Further restrictions such as the biodiversity offsets placed on individual landowners have also restricted land usage in favour of large developers. Landowners had these additional building rights on land to allow granny flats until 2021. These rights were removed overnight to favour the large developers that applied for the Wilton and Appin growth areas to be rezoned. The Government allowed the developers to lead the strategy, and the result was that biodiversity offsets were placed on private land outside the major developer lands. The threatened community supposedly on this land—plant community type 3616—covers more than half of Wollondilly. Much of the land marked for biobanking is dry sclerophyll forest that cannot be biobanked. Land that has been incorrectly identified as koala crossing is restricting landowners, while developer land has been cleared of any koala habitat.

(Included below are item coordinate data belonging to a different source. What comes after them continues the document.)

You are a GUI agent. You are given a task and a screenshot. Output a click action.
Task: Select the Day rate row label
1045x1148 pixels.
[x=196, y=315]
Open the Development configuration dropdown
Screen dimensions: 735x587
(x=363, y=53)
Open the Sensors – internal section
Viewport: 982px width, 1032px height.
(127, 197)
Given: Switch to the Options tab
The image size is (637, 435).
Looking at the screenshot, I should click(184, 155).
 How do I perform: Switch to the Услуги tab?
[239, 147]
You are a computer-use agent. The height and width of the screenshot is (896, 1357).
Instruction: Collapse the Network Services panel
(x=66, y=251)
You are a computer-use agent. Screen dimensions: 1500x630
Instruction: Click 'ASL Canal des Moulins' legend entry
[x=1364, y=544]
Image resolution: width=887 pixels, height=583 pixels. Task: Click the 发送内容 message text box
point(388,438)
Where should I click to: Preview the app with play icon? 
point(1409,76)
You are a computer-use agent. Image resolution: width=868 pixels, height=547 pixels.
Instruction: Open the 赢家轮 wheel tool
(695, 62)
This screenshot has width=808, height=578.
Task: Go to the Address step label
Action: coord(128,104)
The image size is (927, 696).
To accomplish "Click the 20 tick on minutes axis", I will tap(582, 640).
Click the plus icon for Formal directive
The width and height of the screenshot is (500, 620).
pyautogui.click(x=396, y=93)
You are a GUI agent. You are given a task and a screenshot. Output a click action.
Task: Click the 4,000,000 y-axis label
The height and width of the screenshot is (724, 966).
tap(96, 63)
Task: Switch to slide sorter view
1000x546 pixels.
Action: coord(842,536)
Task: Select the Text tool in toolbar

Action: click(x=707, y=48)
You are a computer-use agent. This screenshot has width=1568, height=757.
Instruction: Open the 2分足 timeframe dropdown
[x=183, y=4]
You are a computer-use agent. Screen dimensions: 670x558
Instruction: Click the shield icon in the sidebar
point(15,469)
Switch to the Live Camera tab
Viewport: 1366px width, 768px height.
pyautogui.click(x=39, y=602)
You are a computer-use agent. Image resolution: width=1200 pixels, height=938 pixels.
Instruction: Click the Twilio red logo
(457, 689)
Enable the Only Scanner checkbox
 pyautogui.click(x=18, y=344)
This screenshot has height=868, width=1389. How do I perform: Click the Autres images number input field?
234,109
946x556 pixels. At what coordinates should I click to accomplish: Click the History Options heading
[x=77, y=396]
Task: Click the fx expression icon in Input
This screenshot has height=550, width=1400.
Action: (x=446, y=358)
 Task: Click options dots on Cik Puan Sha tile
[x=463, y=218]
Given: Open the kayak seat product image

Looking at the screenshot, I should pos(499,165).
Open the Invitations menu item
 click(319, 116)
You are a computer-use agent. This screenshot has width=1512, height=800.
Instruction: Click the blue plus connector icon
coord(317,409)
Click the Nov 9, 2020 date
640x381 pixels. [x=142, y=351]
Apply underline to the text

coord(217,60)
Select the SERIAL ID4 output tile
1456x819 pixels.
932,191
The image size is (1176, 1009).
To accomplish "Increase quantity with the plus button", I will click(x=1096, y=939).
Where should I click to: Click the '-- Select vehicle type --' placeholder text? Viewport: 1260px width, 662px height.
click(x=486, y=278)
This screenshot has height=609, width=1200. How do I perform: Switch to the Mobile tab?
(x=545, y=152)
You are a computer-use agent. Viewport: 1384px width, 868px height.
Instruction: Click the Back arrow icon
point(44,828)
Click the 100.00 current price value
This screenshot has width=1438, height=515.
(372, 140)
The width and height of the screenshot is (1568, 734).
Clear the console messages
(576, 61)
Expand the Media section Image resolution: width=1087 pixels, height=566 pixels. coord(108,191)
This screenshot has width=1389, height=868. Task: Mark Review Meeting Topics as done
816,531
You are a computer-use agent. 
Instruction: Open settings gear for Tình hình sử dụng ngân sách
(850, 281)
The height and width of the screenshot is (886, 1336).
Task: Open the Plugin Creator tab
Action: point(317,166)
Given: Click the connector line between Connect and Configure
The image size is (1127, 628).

The mapping of land is procedurally unfair and was done to appease major developers in the Wilton and Appin area, while small landowners had their own land identified to offset this development. Legally supported by the Government's own SEED mapping website and studies, the Minister needs to step in to reverse both the restrictions through the Wilton and Appin growth areas and the State Environmental Planning Policy (Precincts—Western Parkland City) 2021 and allow tradies to get onto work in our area.